Desde muito cedo, quis ser médica. As pessoas sempre perguntavam o porquê, e eu nunca sabia responder. Só queria e pronto. Mais tarde, no ensino médio, comecei a questionar essa vontade e me convenci de que não havia razões concretas para tal. Me dissuadi a fazer outra coisa da vida. Nessa época, já estava apaixonada por séries policiais e por
Dr. House (House M.D., 2004-2012). Mas nunca gostei de
Grey’s Anatomy (2005-). Isso ficou rodando meus pensamentos: por que eu gostava tanto de uma série médica, mas não gostava da outra? Depois de muito pensar – e assistir!-, descobri: Grey’s Anatomy focava muito mais nas relações pessoais dos personagens do que na medicina em si – o hospital era só o ambiente da trama. Enquanto isso, House tinha o mistério interminável de tentar descobrir o diagnóstico, tinha o sarcasmo e a genialidade do personagem e tinha, mais do que suas relações num ambiente de hospital, médicos, que obviamente têm suas vidas pessoais, mas estão ali primeiro no papel de médicos.

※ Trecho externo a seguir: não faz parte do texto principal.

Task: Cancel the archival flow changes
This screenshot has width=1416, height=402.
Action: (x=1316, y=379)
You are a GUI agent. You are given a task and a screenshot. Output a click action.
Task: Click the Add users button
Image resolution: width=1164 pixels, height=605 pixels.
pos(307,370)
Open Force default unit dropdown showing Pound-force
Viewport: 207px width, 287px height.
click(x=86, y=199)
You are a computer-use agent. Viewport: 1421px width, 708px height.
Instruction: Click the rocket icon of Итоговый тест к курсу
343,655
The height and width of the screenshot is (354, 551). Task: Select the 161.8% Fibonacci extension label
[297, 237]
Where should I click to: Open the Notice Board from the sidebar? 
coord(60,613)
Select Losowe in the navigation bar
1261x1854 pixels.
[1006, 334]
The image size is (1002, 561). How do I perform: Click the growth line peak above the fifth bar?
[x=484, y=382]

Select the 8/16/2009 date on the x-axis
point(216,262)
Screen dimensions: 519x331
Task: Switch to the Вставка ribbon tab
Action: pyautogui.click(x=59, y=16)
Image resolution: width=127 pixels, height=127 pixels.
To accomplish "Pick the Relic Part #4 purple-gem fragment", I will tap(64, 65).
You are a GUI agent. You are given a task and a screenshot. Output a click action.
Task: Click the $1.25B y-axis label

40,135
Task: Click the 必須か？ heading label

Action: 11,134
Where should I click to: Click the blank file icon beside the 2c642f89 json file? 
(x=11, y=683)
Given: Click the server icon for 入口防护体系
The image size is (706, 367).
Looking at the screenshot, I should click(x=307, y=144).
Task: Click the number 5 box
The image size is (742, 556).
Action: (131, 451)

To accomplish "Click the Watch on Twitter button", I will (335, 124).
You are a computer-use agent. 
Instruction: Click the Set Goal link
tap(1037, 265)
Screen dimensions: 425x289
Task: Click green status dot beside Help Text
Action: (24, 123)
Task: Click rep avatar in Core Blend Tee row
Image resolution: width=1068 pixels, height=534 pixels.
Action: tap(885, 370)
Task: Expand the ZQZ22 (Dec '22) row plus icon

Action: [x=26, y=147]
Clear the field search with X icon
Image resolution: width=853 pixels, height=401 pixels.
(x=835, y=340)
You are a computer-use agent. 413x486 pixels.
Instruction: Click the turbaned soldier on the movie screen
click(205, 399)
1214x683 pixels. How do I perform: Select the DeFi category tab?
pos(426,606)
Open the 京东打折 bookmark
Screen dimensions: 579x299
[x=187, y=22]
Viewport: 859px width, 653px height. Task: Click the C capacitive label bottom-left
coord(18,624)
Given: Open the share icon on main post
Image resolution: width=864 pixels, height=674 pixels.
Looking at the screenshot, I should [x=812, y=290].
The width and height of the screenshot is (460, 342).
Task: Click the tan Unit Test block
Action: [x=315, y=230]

Hoje, já descobri a dura verdade de que aquele mundo utópico de House não existe nem nos Estados Unidos, quanto mais no Brasil. Já descobri que não é tão lindo e heroico, como parece ali, praticar a medicina, que não são os próprios médicos que fazem os exames, que eles não viram a noite e deixam de viver para estar ali tentando descobrir o diagnóstico e que, na grande maioria das vezes, não existe tanto mistério durante todo esse processo.
Voltando ao assunto das séries, consegui encontrar a razão de House e séries policiais serem meu tipo de série favorita: todas elas envolvem mistério. A medicina é tão rica em observação e dedução quanto uma investigação policial. Definitivamente não tenho tamanho nem capacidade para manusear uma arma nem tenho paixão por adrenalina, então nunca cogitei ser detetive. Mas descobri outra forma de fazer a mesma coisa: sendo médica.
O livro Todo Paciente Tem Uma História Para Contar: Mistérios médicos e a arte do diagnóstico – coincidentemente escrito por Lisa Sanders, uma das consultoras de House – traz a perfeita exemplificação disso. Ela, como médica, relata várias vivências a respeito da arte de diagnosticar e da profissão e faz alusão a detalhes sobre os quais eu mesma nunca havia parado para pensar, mas que, inconscientemente, consistem nos motivos pelos quais escolhi fazer medicina.
“Eu estava no terceiro ou quarto ano da faculdade de medicina quando comecei de súbito a ver pessoas com anormalidades por toda parte. Era como de repente se eu houvesse sido transportada para um mundo repleto de pessoas doentes, feridas, aberrantes. Claro que elas sempre tinham estado por aí – mas por que eu não as via? O conhecimento sem dúvida tem seu papel nessa questão. […] Mas não é só isso. Somos treinados, desde muito cedo, a desviar os olhos das anomalias. As crianças ficam fascinadas com pessoas cuja aparência difere daquela que aprenderam a esperar. E nós as ensinamos a ignorar esse interesse. Minha filha Tarpley perguntou uma vez a uma caixa de supermercado se ela era homem ou mulher. Meu marido ficou vermelho de vergonha pelo desconforto que isso causou àquela mulher humilde, com pelos no rosto. […] A faculdade de medicina nos força a desfazer esse condicionamento. Não devemos desviar os olhos das anormalidades. Precisamos procurá-las. Precisamos desvendá-las. E esse modo de agir não desaparece no momento em que deixamos o consultório. Eu muitas vezes mostro (discretamente, espero) a meu marido patologias que vejo na rua – o modo de andar característico de uma pessoa com uma prótese acima do joelho, o estranho tom acinzentado na pele de um homem com uma síndrome de sobrecarga de ferro chamada hemocromatose, a inquietude nos lábios e boca de uma mulher esquizofrênica – efeito colateral de longo prazo de muitos antipsicóticos. Eu vivo agora num mundo cheio de anomalias. É fascinante.”
Então, finalmente descobri o porquê! A medicina toda requer as mesmas habilidades que um detetive precisa ter; algumas especialidades focam mais na história do que aconteceu, nos suspeitos e nos motivos do crime, como a Clínica Médica; outras focam mais nas evidências do crime, que desmentem qualquer história inventada, como a Dermatologia e a Cirurgia. E essa possibilidade ampla de poder atuar em quaisquer pontos da investigação que mais me agradem torna a profissão ainda mais deliciosa!
Futura doutora CSI, Larissa ainda é estudante de medicina, mas já é profissional em viajar e devorar livros de suspense. Ama séries de investigação, adora escrever e é viciada em La Casa de las Flores. As suspeitas de que seria secretamente uma serial killer não foram confirmadas até o momento.